Przejdźmy do historii zawartej w książce. Zaczyna się od imprezy gdzie główna bohaterka wprost szaleje skacząc z dachu. Po drodze do domu spotyka kolesia, który każe Jej zdjąć buty i oddać mu. Robi to. Nawet przewraca się ale chłopak Jej nie pomaga. Mimo to dziewczyna zabiera Go do domu by zrobić na złość ojcu. Potem okazuje się, że chłopak dotykiem zabija... A Ona była Jego celem gdy dowiedział się kim był Jej ojciec.

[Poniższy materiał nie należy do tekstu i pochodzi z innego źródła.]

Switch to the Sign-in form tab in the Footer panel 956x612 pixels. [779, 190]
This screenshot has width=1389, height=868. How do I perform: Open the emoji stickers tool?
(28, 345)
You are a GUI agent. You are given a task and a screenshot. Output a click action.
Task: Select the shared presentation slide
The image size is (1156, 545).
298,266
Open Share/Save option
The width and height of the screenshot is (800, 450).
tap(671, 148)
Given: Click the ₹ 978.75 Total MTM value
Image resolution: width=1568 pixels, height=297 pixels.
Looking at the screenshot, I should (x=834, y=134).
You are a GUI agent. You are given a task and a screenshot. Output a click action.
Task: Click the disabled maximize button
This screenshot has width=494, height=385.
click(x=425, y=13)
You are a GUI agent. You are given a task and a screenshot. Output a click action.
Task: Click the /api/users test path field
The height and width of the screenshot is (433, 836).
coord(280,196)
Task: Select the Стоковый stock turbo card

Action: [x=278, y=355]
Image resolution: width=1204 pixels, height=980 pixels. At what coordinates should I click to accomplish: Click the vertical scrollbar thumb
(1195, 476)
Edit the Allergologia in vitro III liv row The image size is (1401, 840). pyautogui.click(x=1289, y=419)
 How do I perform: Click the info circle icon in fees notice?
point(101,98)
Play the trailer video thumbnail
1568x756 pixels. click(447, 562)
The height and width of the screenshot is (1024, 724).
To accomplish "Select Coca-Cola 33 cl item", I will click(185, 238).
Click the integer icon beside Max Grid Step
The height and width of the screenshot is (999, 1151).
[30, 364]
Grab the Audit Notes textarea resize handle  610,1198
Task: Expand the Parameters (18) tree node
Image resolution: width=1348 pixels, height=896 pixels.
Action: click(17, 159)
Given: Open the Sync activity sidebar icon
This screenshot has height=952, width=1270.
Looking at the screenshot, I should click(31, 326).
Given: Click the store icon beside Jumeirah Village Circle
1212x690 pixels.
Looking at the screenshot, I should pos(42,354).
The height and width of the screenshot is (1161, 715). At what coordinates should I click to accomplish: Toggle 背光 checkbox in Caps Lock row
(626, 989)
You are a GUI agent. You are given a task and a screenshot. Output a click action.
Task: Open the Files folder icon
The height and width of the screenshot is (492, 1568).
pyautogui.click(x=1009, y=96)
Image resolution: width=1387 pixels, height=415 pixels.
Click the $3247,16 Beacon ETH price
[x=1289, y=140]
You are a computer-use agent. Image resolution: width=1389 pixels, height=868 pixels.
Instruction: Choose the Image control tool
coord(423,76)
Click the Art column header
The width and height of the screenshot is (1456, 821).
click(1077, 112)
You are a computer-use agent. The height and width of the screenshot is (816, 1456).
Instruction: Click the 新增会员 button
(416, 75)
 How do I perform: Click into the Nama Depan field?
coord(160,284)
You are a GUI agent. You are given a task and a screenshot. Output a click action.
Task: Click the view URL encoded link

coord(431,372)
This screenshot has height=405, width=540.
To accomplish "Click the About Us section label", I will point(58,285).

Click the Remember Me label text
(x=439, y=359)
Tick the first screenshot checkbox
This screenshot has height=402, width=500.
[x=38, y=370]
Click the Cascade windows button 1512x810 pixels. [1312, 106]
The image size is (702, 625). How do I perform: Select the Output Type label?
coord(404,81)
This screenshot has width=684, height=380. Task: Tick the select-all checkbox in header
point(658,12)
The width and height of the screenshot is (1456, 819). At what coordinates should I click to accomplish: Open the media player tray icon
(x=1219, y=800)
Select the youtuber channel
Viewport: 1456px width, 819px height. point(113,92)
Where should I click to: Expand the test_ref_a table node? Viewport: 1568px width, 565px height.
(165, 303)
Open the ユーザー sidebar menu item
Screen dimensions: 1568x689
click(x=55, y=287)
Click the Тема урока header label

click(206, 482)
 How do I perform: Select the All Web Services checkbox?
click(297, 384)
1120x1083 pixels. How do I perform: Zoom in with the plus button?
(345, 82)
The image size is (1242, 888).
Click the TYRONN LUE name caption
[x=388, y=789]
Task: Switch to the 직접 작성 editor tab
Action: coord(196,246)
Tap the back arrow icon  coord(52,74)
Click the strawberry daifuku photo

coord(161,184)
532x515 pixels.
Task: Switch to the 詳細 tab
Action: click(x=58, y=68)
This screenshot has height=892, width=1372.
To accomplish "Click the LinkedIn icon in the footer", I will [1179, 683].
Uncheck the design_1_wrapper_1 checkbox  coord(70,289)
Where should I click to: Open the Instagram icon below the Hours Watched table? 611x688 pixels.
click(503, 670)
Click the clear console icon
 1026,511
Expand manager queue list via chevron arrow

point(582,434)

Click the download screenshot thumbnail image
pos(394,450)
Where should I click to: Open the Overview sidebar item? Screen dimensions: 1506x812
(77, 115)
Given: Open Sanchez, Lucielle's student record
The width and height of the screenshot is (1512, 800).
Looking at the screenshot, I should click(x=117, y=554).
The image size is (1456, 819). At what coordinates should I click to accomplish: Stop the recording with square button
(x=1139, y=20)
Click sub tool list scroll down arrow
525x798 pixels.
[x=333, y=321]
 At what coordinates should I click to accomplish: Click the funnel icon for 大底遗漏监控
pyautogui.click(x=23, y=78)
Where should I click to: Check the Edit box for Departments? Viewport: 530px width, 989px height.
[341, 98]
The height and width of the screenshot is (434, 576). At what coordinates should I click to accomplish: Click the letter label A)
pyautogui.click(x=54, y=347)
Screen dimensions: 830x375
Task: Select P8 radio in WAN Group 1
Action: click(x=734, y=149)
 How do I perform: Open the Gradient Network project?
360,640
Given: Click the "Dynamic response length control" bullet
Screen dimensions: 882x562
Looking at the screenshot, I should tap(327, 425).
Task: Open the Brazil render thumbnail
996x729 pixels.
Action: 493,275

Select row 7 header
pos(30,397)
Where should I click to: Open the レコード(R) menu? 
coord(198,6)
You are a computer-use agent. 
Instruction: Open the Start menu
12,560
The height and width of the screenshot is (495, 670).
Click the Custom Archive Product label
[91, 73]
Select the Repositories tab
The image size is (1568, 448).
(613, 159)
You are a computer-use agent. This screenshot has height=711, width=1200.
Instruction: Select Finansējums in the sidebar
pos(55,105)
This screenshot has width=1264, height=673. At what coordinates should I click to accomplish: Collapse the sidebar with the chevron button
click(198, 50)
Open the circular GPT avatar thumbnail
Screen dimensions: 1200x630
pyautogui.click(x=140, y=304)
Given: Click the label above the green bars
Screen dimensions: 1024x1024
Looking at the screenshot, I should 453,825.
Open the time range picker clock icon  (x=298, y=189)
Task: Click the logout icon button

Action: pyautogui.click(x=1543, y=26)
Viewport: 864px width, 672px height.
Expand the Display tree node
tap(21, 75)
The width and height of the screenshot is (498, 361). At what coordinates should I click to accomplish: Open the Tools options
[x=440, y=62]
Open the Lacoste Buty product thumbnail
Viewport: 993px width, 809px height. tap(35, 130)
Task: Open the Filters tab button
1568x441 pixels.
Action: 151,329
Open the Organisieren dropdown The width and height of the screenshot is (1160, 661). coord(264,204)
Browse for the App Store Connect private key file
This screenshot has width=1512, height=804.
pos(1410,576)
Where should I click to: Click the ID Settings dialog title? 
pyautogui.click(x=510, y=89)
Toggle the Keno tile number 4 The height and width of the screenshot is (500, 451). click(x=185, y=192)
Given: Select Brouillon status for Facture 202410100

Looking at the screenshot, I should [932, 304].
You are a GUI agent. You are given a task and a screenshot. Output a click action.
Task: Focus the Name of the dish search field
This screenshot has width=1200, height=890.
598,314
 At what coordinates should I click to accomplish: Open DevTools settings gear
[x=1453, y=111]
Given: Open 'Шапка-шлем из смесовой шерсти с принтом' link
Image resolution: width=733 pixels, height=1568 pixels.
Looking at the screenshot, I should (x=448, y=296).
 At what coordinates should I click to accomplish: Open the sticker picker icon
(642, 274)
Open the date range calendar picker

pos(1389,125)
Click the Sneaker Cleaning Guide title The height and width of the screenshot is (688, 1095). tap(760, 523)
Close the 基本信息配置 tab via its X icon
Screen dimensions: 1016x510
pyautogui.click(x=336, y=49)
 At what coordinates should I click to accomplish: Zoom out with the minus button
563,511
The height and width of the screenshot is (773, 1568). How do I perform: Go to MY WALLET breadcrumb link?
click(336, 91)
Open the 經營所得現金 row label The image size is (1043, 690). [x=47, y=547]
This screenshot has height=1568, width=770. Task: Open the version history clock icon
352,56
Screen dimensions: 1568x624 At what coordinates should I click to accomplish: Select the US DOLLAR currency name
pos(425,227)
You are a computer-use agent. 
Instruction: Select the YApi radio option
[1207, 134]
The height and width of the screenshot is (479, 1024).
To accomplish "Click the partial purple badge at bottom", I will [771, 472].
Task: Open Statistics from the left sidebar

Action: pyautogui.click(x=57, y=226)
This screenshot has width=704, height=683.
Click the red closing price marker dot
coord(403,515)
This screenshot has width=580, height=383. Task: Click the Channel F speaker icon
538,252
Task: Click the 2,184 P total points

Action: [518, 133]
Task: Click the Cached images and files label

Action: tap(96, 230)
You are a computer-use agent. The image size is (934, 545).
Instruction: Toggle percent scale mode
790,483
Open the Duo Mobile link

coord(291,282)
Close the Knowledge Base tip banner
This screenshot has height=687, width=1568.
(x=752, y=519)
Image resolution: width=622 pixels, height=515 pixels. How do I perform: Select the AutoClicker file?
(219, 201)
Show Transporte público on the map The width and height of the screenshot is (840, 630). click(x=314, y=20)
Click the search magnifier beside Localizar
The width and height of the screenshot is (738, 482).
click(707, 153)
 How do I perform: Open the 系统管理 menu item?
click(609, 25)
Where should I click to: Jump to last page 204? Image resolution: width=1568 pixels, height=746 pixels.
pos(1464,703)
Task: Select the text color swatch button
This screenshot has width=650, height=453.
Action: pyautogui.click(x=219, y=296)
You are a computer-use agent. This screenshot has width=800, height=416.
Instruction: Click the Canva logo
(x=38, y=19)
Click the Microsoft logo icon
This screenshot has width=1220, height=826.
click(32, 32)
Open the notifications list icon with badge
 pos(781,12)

Właśnie w tym momencie akcja przyspiesza jeszcze bardziej choć już od pierwszych stron wciąga :)
Cóż mogę powiedzieć o tej książce? Bardzo mi się podobała. Ujrzałam w niej wartości. Takie jak miłość, rodzina. Doceniłam bardziej swoich rodziców gdy czytałam o ojcu głównej bohaterki. A miłość była bardzo... niewinna? Z Kalem można ujrzeć wszystko na nowo i to bardzo mi się podobało. Był jak powiew świeżości. Jasne spotkałam się już z takimi książkami gdzie ludzie zapominają o wszystkim albo dopiero wyszli skądś i się uczą ale Kale nie nudził. Pokazywał swój punkt widzenia. No i jest jeszcze Alex. Można by powiedzieć- trójkąt- ale jednak nie. Dez już od początku wiedziała z kim chce być chociaż miała lekkie zawahania. Ale to nie nużyło. Bardzo spodobała mi się historia przedstawiona w tej książce. Jestem pewna, że sięgnę po następną część.
Co do strony graficznej. Okładka mogłaby być lepsza, bardziej dynamiczna. No ale nie można oceniać po okładce. Strony nie są śnieżno białe i to się ceni. Oraz litery są w miarę duże więc wzrok się tak nie męczy.
Więc cieszę się, że sięgnęłam po tę książkę bo naprawdę lubię takie klimaty X-menów i super mocy. Naprawdę polecam sympatykom fantastyki.